The Young Edward Jenner

Early Life
The Vicarage
Edward Jenner was born in Berkeley, Gloucestershire on 17th May 1749. He was the eighth of the nine children born to the vicar of Berkeley, the Reverend Stephen Jenner, and his wife Sarah. Unfortunately, by the time Edward was five years old both of his parents had died and he was left in the care of his older sister, Mary, who was soon to marry the incoming vicar, the Reverend G. C. Black.

Edward grew up with a great knowledge and interest in country matters: he collected birds' eggs and visited the shores of the River Severn (only a mile to the west of Berkeley) to collect fossils and anything of interest that might have been washed ashore.

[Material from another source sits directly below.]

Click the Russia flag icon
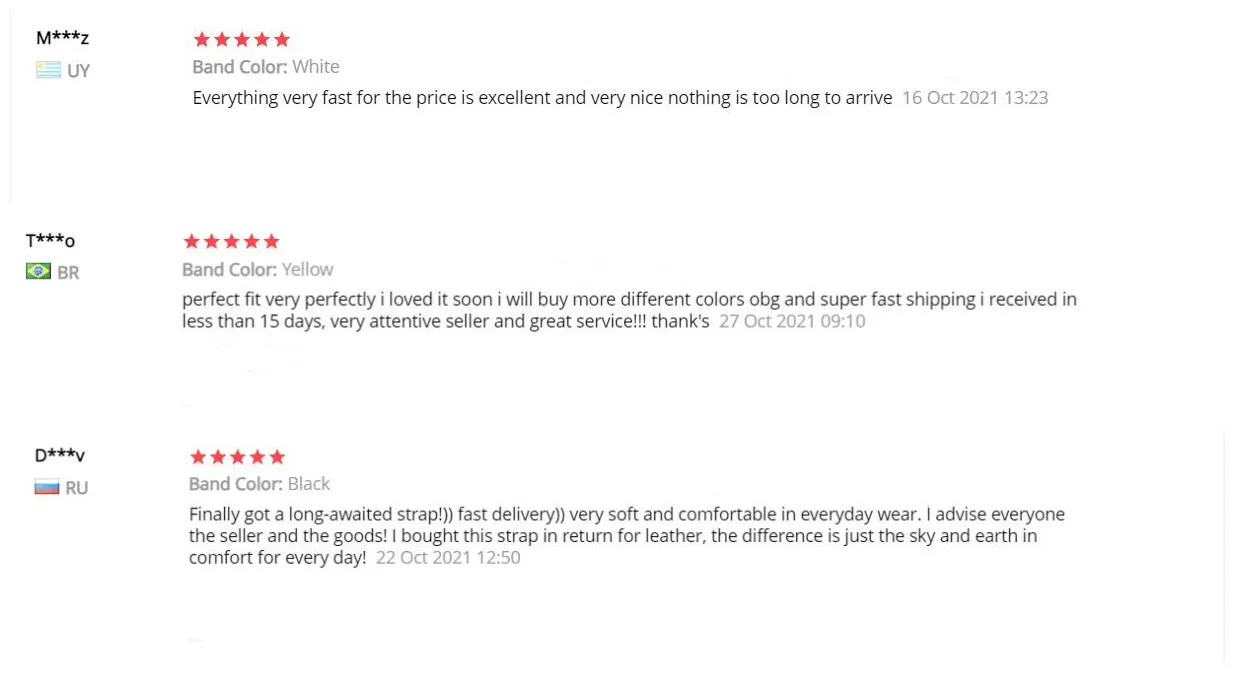Image resolution: width=1235 pixels, height=673 pixels. coord(47,487)
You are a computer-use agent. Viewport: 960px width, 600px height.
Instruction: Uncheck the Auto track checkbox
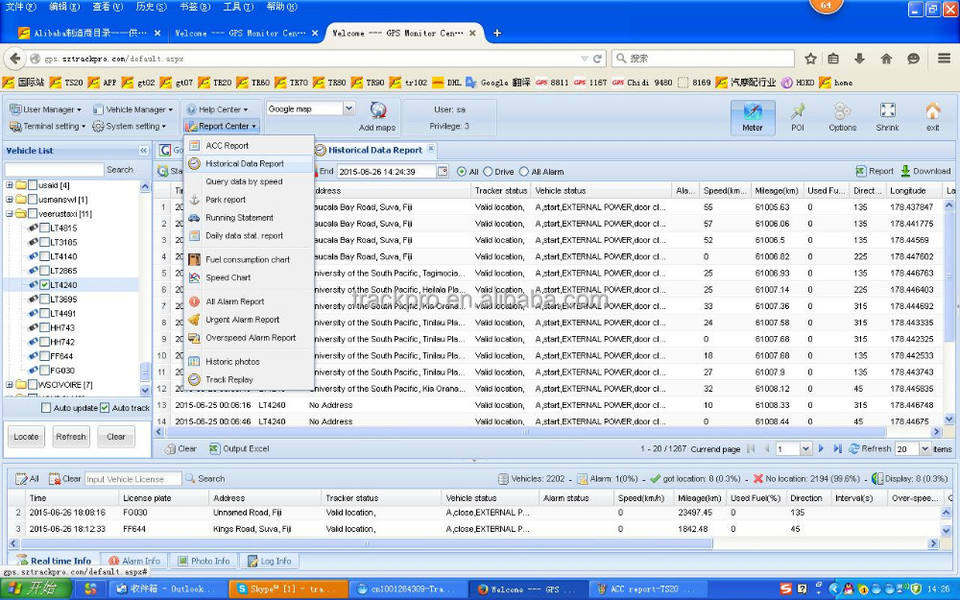click(x=104, y=408)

Education and Medical Training
He went to school in Wotton-under-Edge and Cirencester. During this time he was inoculated for smallpox, which had a lifelong effect upon his general health. At the age of 14 he was apprenticed for seven years to Mr Daniel Ludlow, a surgeon of Chipping Sodbury, where he gained most of the experience needed to become a surgeon himself.

St Georges Hospital
In 1770 he moved to St. George's Hospital in London, to complete his medical training under the great surgeon and experimentalist John Hunter. Hunter quickly recognised Edward's abilities at dissection and investigation, as well as his understanding of plant and animal anatomy. The two men were to remain lifelong friends and correspondents.

In 1772 at the age of 23 Edward Jenner returned to Berkeley and established himself as the local practitioner and surgeon. Although in later years he established medical practices in London and Cheltenham, Jenner remained essentially a resident of Berkeley.